AIM OF THE EXERCISE: Starting with the first line and ending with the one that holds "Impressum & Hinweise (365, 99)", retype the entries exactly.

THE DATA:
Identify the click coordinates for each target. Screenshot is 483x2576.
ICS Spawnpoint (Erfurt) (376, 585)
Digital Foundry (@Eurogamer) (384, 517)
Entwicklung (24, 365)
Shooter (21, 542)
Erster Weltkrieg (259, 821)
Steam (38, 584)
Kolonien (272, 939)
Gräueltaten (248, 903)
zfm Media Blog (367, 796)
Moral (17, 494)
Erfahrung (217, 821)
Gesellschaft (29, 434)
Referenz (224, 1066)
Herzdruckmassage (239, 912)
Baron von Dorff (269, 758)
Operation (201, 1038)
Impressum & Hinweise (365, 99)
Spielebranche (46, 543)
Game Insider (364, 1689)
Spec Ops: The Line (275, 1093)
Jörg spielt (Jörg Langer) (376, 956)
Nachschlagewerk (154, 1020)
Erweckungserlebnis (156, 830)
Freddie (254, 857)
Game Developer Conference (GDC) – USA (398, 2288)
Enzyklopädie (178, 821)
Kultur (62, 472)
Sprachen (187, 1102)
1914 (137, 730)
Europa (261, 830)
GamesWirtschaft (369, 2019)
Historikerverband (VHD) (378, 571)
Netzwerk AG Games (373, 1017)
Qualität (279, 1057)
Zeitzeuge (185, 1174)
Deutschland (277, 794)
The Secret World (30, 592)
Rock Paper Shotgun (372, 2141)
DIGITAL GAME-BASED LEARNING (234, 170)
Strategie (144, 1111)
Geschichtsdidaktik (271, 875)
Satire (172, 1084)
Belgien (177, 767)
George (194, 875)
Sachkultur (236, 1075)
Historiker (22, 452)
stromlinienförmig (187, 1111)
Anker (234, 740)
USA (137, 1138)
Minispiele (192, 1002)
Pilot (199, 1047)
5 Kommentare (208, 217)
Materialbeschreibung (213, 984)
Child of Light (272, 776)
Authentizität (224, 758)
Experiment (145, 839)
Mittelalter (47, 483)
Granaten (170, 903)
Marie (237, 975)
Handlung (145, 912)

TASK RESPONSE:
Identify the click coordinates for each target. Screenshot is 483x2576.
ICS Spawnpoint (Erfurt) (376, 585)
Digital Foundry (@Eurogamer) (384, 517)
Entwicklung (24, 365)
Shooter (21, 542)
Erster Weltkrieg (259, 821)
Steam (38, 584)
Kolonien (272, 939)
Gräueltaten (248, 903)
zfm Media Blog (367, 796)
Moral (17, 494)
Erfahrung (217, 821)
Gesellschaft (29, 434)
Referenz (224, 1066)
Herzdruckmassage (239, 912)
Baron von Dorff (269, 758)
Operation (201, 1038)
Impressum & Hinweise (365, 99)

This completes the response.